**Set problem 1:** Return the part of the consent request article below that opens with the words containing "Nothing about sending" and closes with "a defined view.", copied word for word.
**Set problem 2:** According to the consent request article below, which requests does the Action Plans board show?
**Set problem 3:** Using the consent request article below, explain why a pending, declined, or withdrawn request never shows up on the Action Plans board.

**Text shown:**
━━━━━━━━━━
You author the ask itself from Broadcast → Consent, covered in Consent requests: when a name or private figure can appear. This article is about what happens once you've sent it: the row that ask becomes on Decisions and Action Plans, the governance track it moves along, and why that track is the mechanism that keeps HQ on the right side of the privacy boundary.

Where it surfaces

The instant you click Send request on the Broadcast composer, the record exists in the network data, and it appears as a row on two HQ boards, both reading the same table live:

| Board | URL | What it shows | |---|---|---| | Decisions | hq.verinode.ai/decisions | Every request still pending, plus any request of any status that changed in roughly the last three months. This is where an unanswered ask lives. | | Action Plans | hq.verinode.ai/actions | Only requests an operator has approved. A pending, declined, or withdrawn request never appears here, it isn't in-flight work yet. |

There's no separate "Consent Requests" page inside either board. A consent request is one of four row sources Decisions and Action Plans blend into a single log, alongside decision plans, the intervention queue, and program audits and violations. See HQ Decisions: the franchisor inbox and Action Plans: the network work in flight for how the other three sources fit alongside it.

Nothing about sending or withdrawing a request has a separate publish step for these boards. Withdraw it from either surface, or from Broadcast → Consent, and the same underlying row updates everywhere it's read.

The four kinds of ask

Every request carries a request kind, set when HQ creates it:

  • Named leaderboard, permission to show the operator's real name attached to a ranking position instead of an anonymized slot.
  • Named view, permission to show one specific metric for that operator by name in a defined view.
  • Case study, permission to feature the operator's numbers in a written case study.
━━━━━━━━━━
**Data shown:**
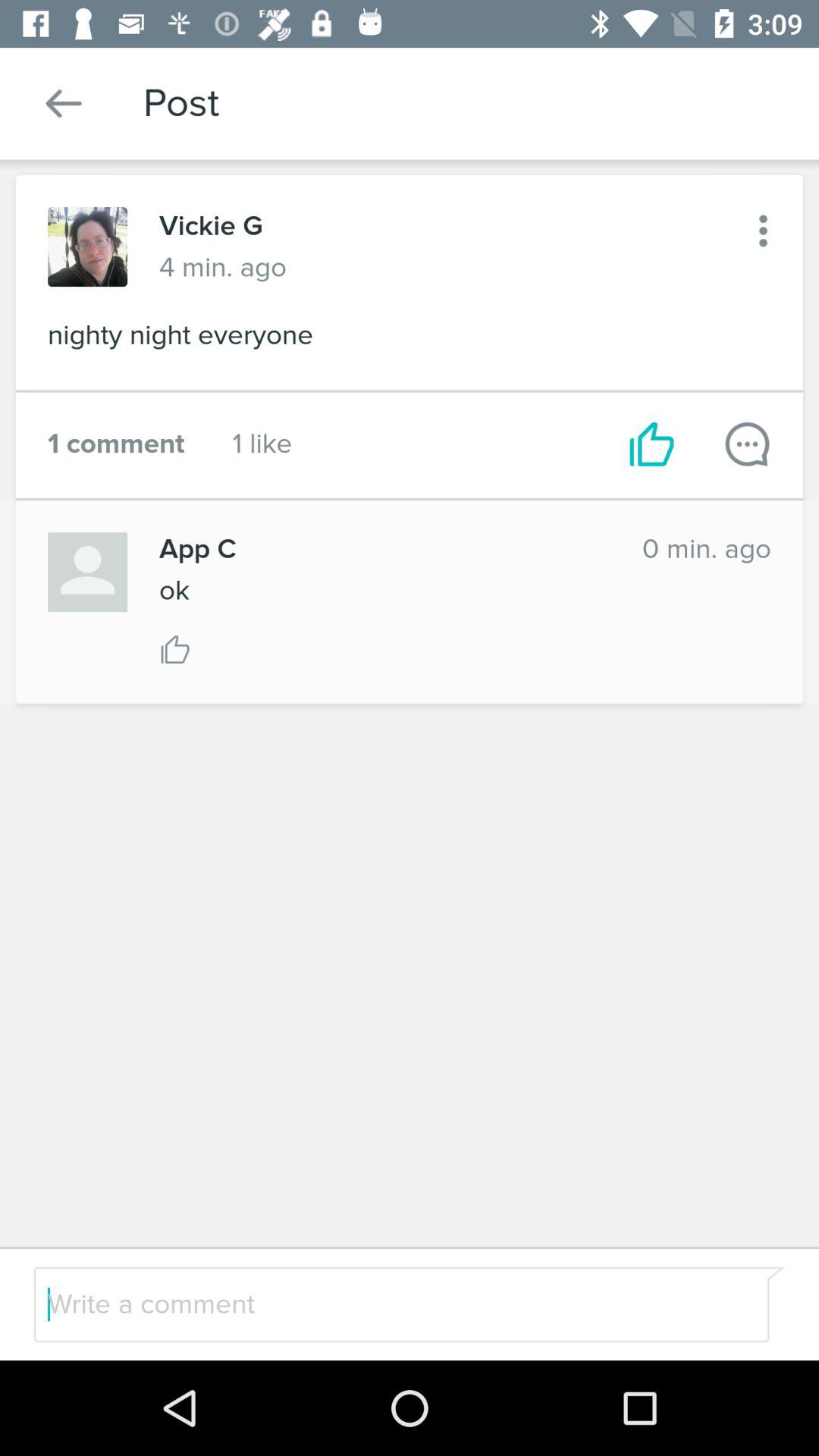
enter a comment (369, 1304)
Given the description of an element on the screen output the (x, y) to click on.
━━━━━━━━━━
**Complete response 1:**
Nothing about sending or withdrawing a request has a separate publish step for these boards. Withdraw it from either surface, or from Broadcast → Consent, and the same underlying row updates everywhere it's read.

The four kinds of ask

Every request carries a request kind, set when HQ creates it:

  • Named leaderboard, permission to show the operator's real name attached to a ranking position instead of an anonymized slot.
  • Named view, permission to show one specific metric for that operator by name in a defined view.

**Complete response 2:** Only requests that an operator has approved.

**Complete response 3:** The Action Plans board shows only requests an operator has approved. A pending, declined, or withdrawn request isn't in-flight work yet, so it doesn't appear there.